* REQUIRED TASK
Output as a JSON list of strings, one string per line, the part of the rows that opens with the line containing "You are a computer-use agent." and closes with the line containing "Action: 186,36", both included, omitting blank lines and leaving out the pictures.

* INPUT DATA
++++++++

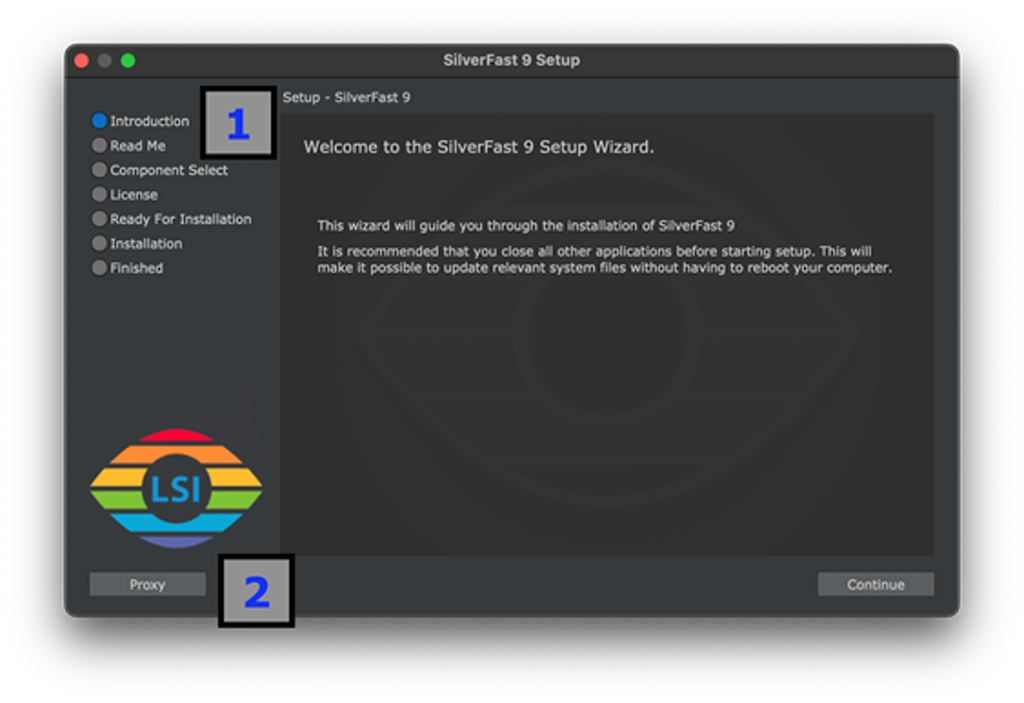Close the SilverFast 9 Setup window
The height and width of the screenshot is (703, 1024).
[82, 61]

++++++++

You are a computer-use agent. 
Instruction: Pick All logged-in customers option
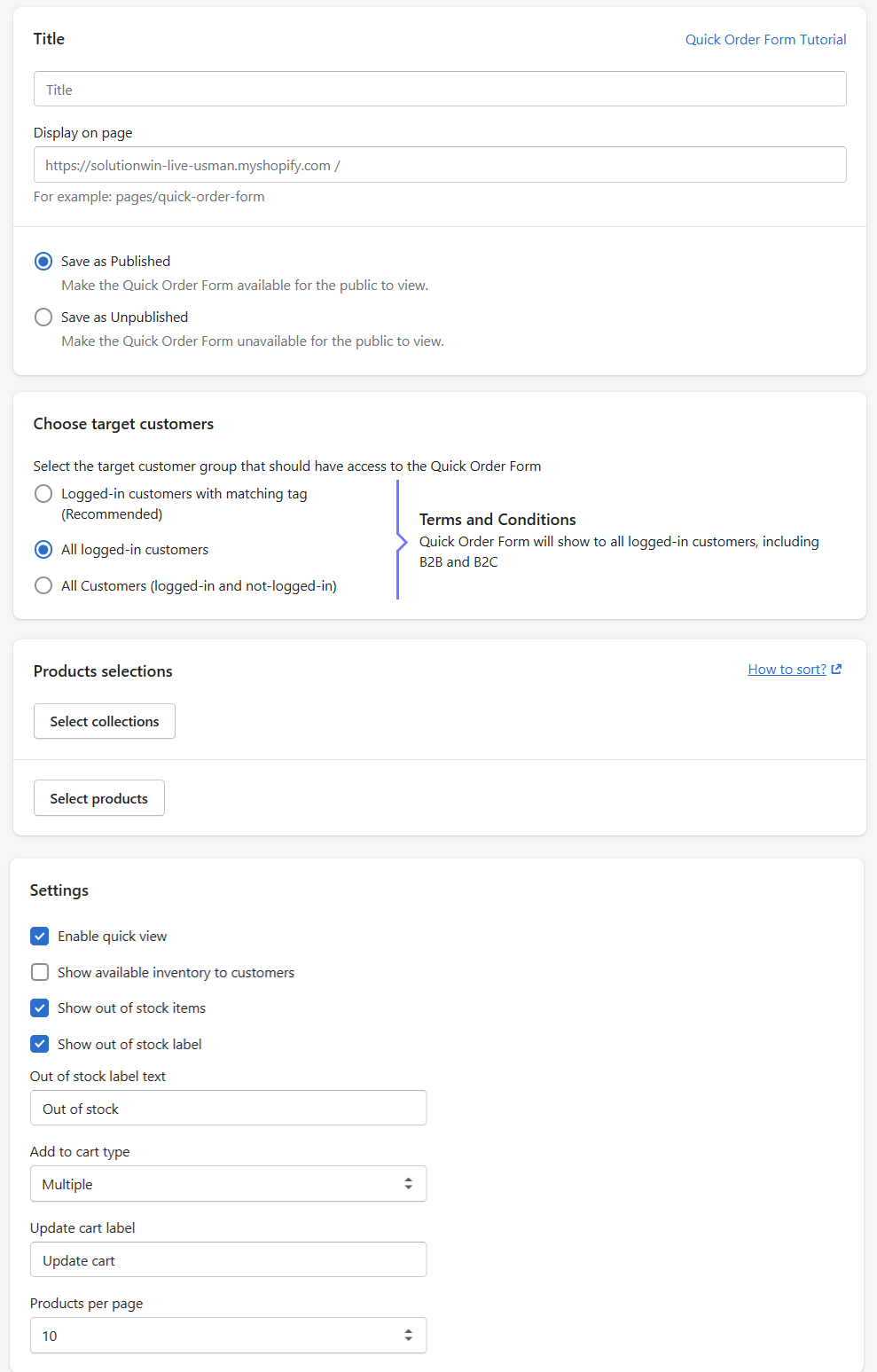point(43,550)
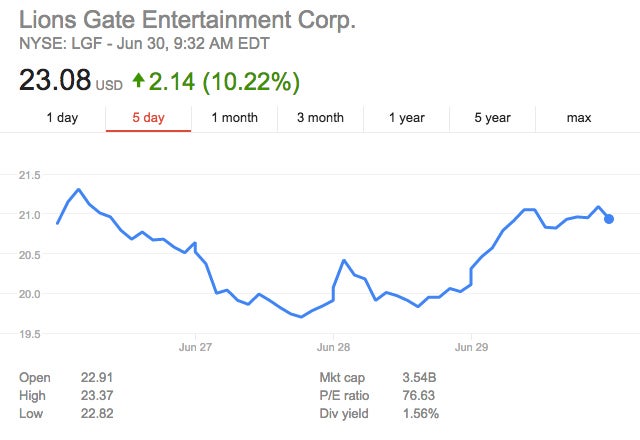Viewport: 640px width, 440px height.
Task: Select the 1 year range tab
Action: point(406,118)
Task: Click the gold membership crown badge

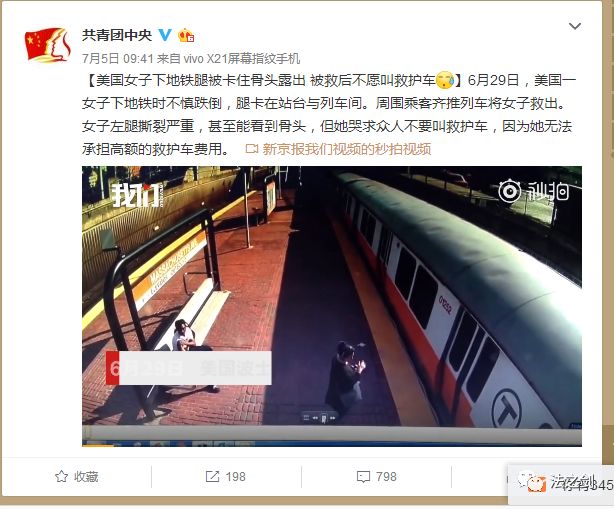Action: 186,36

++++++++

* ANSWER
[
  "You are a computer-use agent. ",
  "Instruction: Pick All logged-in customers option",
  "point(43,550)",
  "Viewport: 640px width, 440px height.",
  "Task: Select the 1 year range tab",
  "Action: point(406,118)",
  "Task: Click the gold membership crown badge",
  "Action: 186,36"
]